I watched with amusement as people grew more and more impatient in the checkout line. It was a busy day and nothing was moving fast. In the queue next to me, a man stood immobile, staring at the screen of his handheld device, motionless as those behind him fidgeted, willing him to close up the two and a half feet between him and the customer in front of him — as if someone would swoop in from another line and fill that gap; as if the cashier would mistake that space for the end of the line and close the lane making refugees of them.
The man with the handheld was oblivious to the simmering fury rising to a boil behind him. Blackberry Blindness. Lost in his own little world. Out of touch with the point of purchase opportunities an arms-length away. Out of tune with the ritual cash register line dance.
Hello… Earth to Blackberry Guy… Wake up…
This is the ethos fueling the Topless Meeting movement — the banning of laptops and third screens from company meeting spaces as a return to civility and mutual productivity. The lure of the screen is presumed to be irresistible (Crackberry!) and no one can tell for sure what we’re doing on those screens. Taking notes? Writing letters? Sudoku?
“Think of the beauty of going topless,” Marc Browstein intoned in AdvertisingAge (Go Topless!: Ban Laptops and Third Screens From Your Meetings), promising:
- Your colleagues no longer will ask questions that have been already asked and answered, because they are paying attention.
- Productivity will increase, because more ideas will be exchanged and problems resolved.
- Rudeness levels will sink dramatically, and respect in the workplace will soar.
- Face-to-face meetings will once again have relevance.

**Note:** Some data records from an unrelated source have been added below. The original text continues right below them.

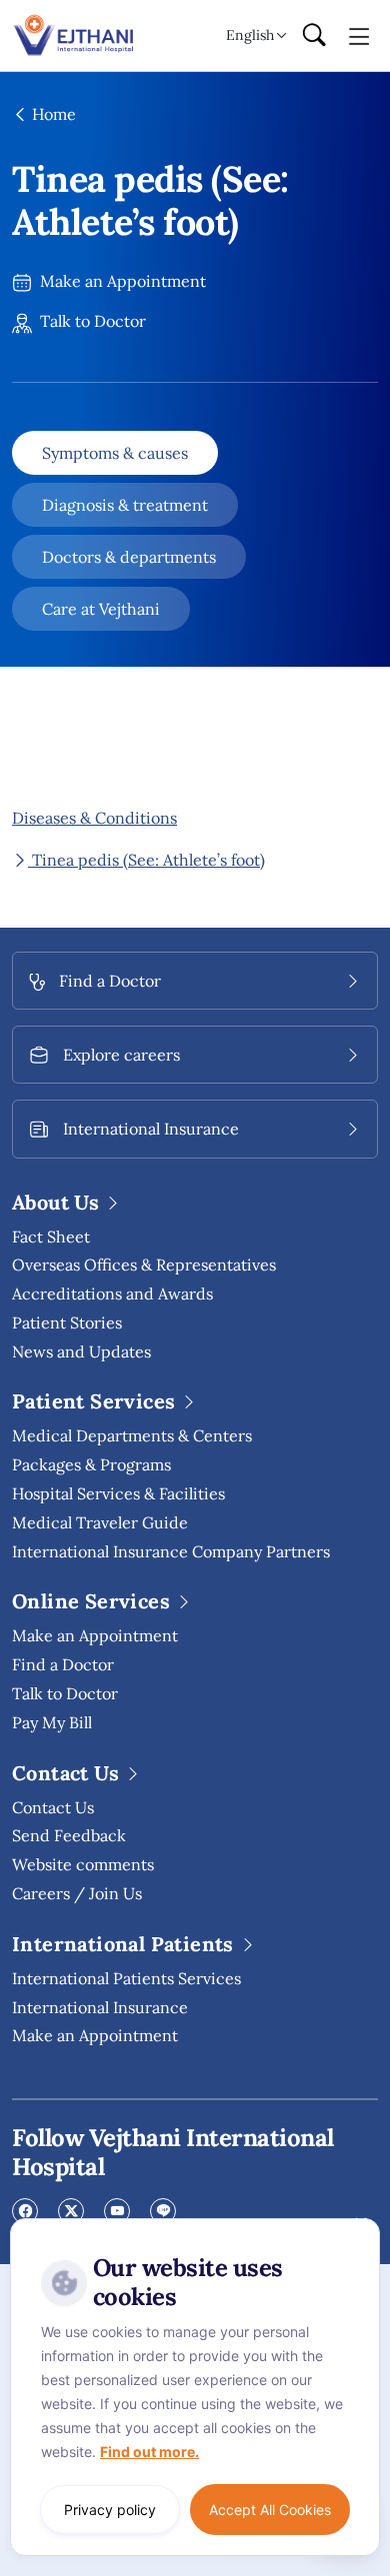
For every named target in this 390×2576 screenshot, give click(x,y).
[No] (360, 2223)
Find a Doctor (63, 1664)
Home (52, 114)
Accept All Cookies (270, 2509)
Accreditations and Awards (112, 1293)
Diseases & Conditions (94, 818)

Really, Marc? Because my colleagues pay attention in meetings. And if any of us gets lost momentarily it’s probably because we paused to think more deeply about the subject at hand, which sometimes causes the whole meeting to take half a step back and reconsider the matter to be sure we’re acting with purpose.
Most of the meetings I go to include only people who are invested in the outcome of that particular gathering. I and others I know, excuse ourselves (and each other) from meetings that squander our expensive attention because we have nothing to contribute.
I was in a meeting last week during which I checked the availability of URLs for 3 or 4 new products in real time, without losing focus or hijacking the meeting — thus helping us settle on working titles that make these initiatives seem all the more original and achievable because they have real names.
My MacBook and iPhone are not toys. They are tools of my trade and extensions of my brain, my ears, my eyes and my imagination. I assume the same can be said for your PC and Blackberry (or whatever hammers and nails IT allows you to work with since, apparently, someone left them in charge).
Ban those assets from meetings? Are you kidding? At the meetings I go to, if someone needs something repeated, we oblige, because some of us process best with our ears, some with our eyes, some with a sheet of paper in front of us, some with a Word doc or PDF open on our laptops, some with a white board marker in our hands, some taking notes by hand, some typing notes on a keyboard, some drawing pictures, some creating OmniGraffle diagrams, some looking out the window, some pacing back and forth, others seated, eyes closed, fingers laced thinking very hard.
You can see where this is going. If people are zoning out or veering off course, it’s not the siren call of their little screens… You want better meetings? Design and lead better — smarter, more purposeful, focused, engaging and productive — meetings.